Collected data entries
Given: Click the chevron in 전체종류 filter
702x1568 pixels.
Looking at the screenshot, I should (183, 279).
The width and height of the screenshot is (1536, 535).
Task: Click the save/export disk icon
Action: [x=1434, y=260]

=== What you have to do ===
Your job is to restate all of the data word for word.

=== Result of the task ===
Given: Click the chevron in 전체종류 filter
702x1568 pixels.
Looking at the screenshot, I should (183, 279).
The width and height of the screenshot is (1536, 535).
Task: Click the save/export disk icon
Action: [x=1434, y=260]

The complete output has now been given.